During a panel discussion about how the presidential candidates had responded to recent protests against police violence in Charlotte, Jones accused Trump of a "botched, zig-zaggy outreach to African-Americans."
"On the one hand, he sticks up for one of the shooting victims in Tulsa," Jones noted. "And then he turns right around and says, 'I want stop and frisk.' Stop and frisk is the most unpopular, the least effective and the most alienating policy -- period -- in policing in 20 years, found unconstitutional. And he reaches out for that."
Rep. Marsha Blackburn (R-TN), a surrogate for Trump, cautioned the panel to "be careful about how they talk about these issues on TV."
"It is imperative that we support a thin blue line," she opined. "It is what separates us from order and anarchy."
Turning to Jones, Blackburn pushed back on claims of institutional racism.
"You cannot say all cops are bad," the Tennessee Republican insisted.
Rye interrupted: "It's very important when we talk about institutional racism to understand where that really comes from."
"And what gets dangerous is when we pretend that history isn't is what it is," she continued. "So as we commemorate the first national museum of African-American history and culture, let us also acknowledge the very treacherous history of law enforcement and black people that [have] roots back to 1704 when you had the very first slave patrol. That is our first interaction with law enforcement. The foundation of the institution is horrible for us."
"And you pass those tales down by generation to the point where kids like me growing up -- now, I'm 36 -- are afraid of the police. And that's not for nothing, there's a history there... So, we can't pretend like this came out of nowhere and this is a new phenomenon."
Turning back the presidential campaign, Trump surrogate Andre Bauer defended Trump's call for nationwide "stop and frisk" policy.
"In New York, it did work," Bauer said. "So, he's trying to come up with a way to to fix a problem as someone who is looking at it from a bigger picture than worrying about what polls the best."
"What African-Americans want is an effective and fair policing," Jones replied. "When someone says there's institutional racism, they are not saying every single police officer hates black people.

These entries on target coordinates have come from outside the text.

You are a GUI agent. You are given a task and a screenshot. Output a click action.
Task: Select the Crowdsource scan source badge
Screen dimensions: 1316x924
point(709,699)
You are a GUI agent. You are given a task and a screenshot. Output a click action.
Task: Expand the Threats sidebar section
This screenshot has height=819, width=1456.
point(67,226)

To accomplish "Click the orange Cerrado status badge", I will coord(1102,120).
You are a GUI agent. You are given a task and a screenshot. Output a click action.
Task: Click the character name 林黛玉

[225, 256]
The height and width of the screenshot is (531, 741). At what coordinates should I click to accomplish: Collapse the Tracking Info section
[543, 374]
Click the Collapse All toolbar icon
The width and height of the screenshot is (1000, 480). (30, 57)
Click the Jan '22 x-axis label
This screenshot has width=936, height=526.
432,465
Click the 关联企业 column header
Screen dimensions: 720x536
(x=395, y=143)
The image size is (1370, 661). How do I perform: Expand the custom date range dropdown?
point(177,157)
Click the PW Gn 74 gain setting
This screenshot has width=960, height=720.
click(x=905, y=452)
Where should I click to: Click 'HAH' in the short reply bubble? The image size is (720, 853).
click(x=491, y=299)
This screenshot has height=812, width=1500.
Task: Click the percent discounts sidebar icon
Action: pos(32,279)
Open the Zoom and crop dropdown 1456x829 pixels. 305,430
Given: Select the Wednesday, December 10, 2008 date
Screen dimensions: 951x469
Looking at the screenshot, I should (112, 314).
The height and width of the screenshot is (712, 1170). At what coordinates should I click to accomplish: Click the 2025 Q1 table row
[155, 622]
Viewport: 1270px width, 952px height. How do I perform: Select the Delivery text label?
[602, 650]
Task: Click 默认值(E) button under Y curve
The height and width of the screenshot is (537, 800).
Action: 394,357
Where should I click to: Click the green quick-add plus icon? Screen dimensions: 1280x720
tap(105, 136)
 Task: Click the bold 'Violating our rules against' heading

What they're saying is, something is happening where there's a bias, where an African-American kid wearing a hoodie seems to be a threat; a white kid wearing a hoodie might be seen maybe as a Silicon Valley entrepreneur. And there's an unfairness there."
"When you start talking about data, when you start talking about trends, and somebody says, 'Well you just hate all cops,' that shuts down the discussion as well," Jones observed. "This stop and frisk mess needs to end."